══ TEKS BACAAN ══
Di Balik Mudah Tersulutnya Amarah di Bumi Papua
Oleh: Ahmad Rizal - Dir. Indonesia Justice Monitor
Kerusuhan terjadi di Kota Manokwari, Papua Barat, Senin (19/8/19) pagi. Kerusuhan merupakan buntut dari aksi warga. Dalam aksinya, warga memblokade jalan dengan ranting pohon serta membakar ban bekas. Beberapa ruas jalan yang diblokade di antaranya Jalan Yos Sudarso, Jalan Trikora Wosi, dan Jalan Manunggal Amban. Akibat aksi massa, aktivitas warga terganggu, bahkan sejumlah toko dan bank tutup.
Wakil Gubernur Papua Barat Mohammad Lakotani menyatakan aksi rusuh membuat semua aktivitas ekonomi dan sosial di manokwari lumpuh. Karopenmas Divisi Humas Polri Brigjen Dedi Prasetyo menjelaskan aksi diduga merupakan reaksi atas insiden dan penangkapan mahasiswa Papua di Surabaya pada 17 Agustus lalu.
(https://www.google.com/amp/s/www.kompas.tv/amp/article/52755/videos/cerita-indonesia/kronologi-kerusuhan-di-manokwari-reaksi-atas-insiden-di-surabaya)
Jika kita mencermati lebih dalam, sesungguhnya persoalan papua tidaklah sederhana. Kerusuhan di Manokwari baru-baru ini tentu tidak akan terjadi sedemikian hebat apabila hanya dilatarbelakangi oleh peristiwa penangkapan 43 mahasiswa di Surabaya yang kemudian mereka dilepaskan lagi. Lebih dari itu, bumi cenderawasih ini menyimpan persoalan yang amat sangat kompleks. Persoalan-persoalan inilah yang menyebabkan mudahnya amarah bumi papua tersulut.
═══
- **TUGAS 1**
Mohon tentukan apakah tiap pernyataan berikut sesuai dengan teks bacaan, lalu jawab ya atau tidak disertai kutipan persis dari teks yang menjadi penentunya. (a) Kerusuhan di Manokwari terjadi pada Senin pagi. (b) Warga memblokade jalan dengan batu. (c) Mahasiswa yang ditangkap di Surabaya berjumlah 34 orang.
- **TUGAS 2**
Jawablah pertanyaan berikut berdasarkan teks bacaan.
(a) Siapa Wakil Gubernur Papua Barat yang disebut?
(b) Kapan insiden dan penangkapan mahasiswa Papua di Surabaya terjadi?
(c) Apa jabatan Ahmad Rizal?
══ BLOK DATA ══
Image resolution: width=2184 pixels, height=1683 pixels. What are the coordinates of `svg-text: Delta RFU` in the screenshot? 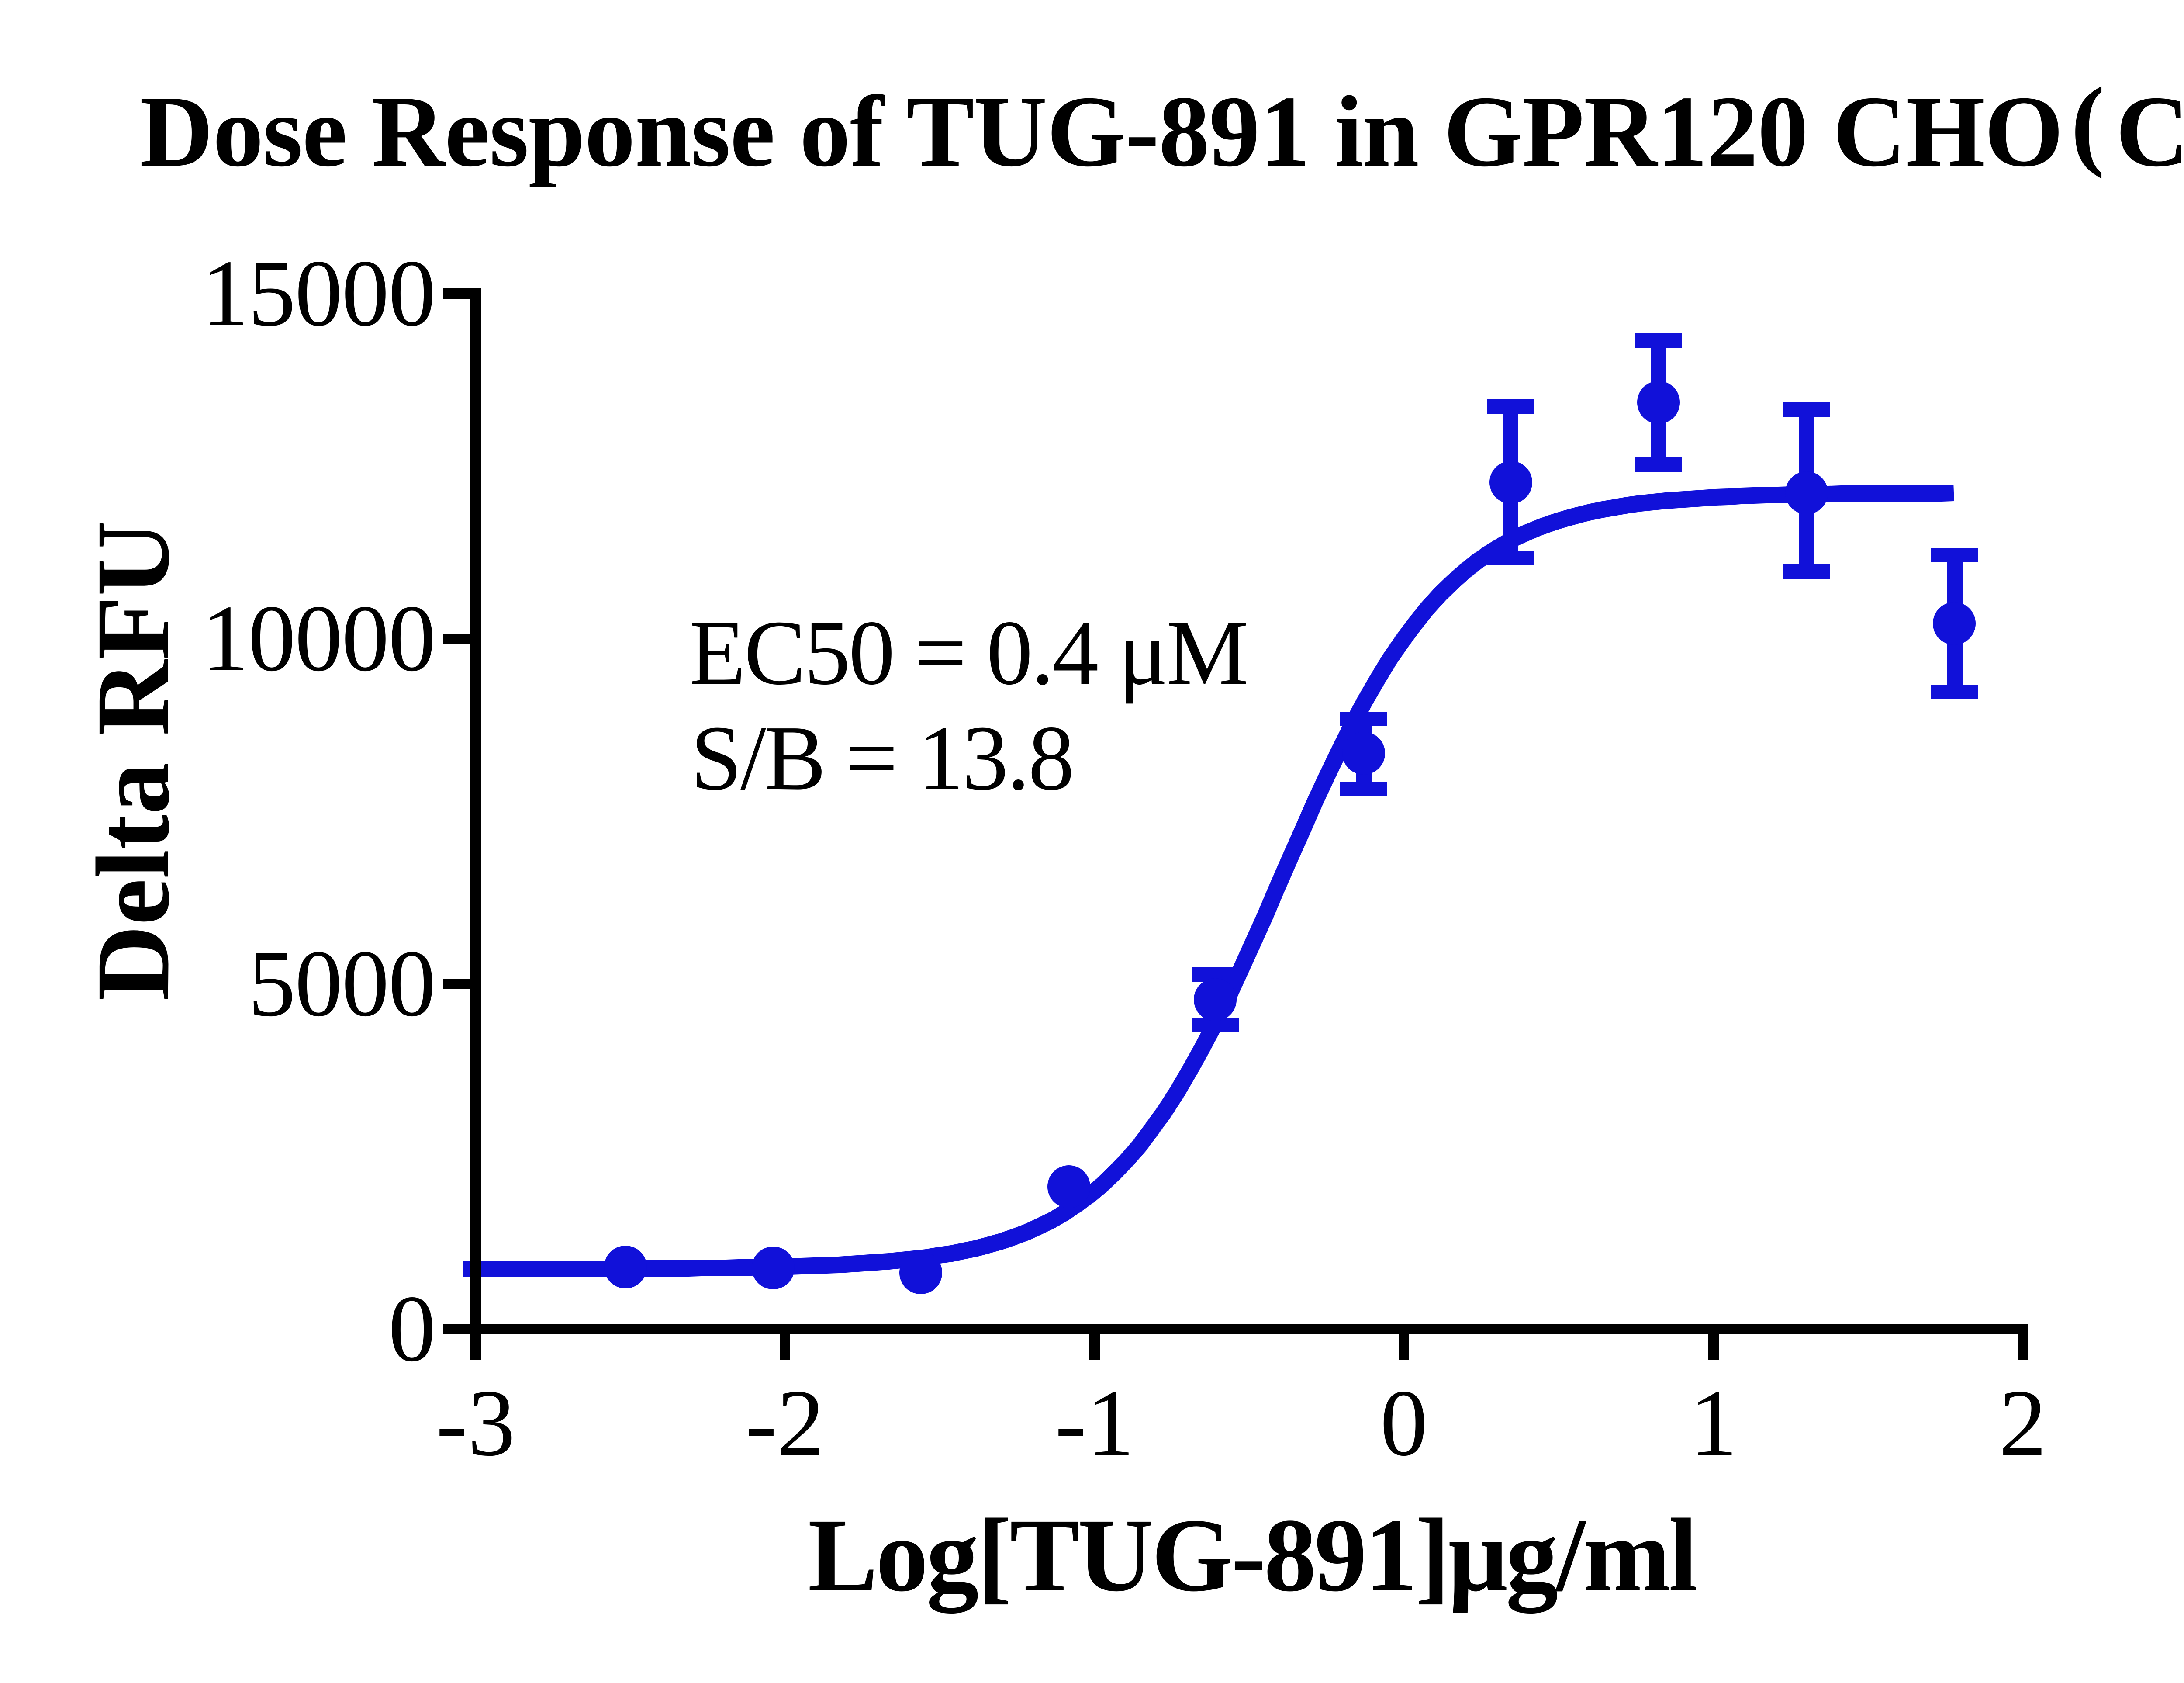 It's located at (133, 760).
═══
- **JAWABAN 1**
(a) Ya: "Kerusuhan terjadi di Kota Manokwari, Papua Barat, Senin (19/8/19) pagi."
(b) Tidak: "warga memblokade jalan dengan ranting pohon serta membakar ban bekas."
(c) Tidak: "penangkapan 43 mahasiswa di Surabaya"

- **JAWABAN 2**
(a) Mohammad Lakotani.
(b) Pada 17 Agustus.
(c) Dir. Indonesia Justice Monitor.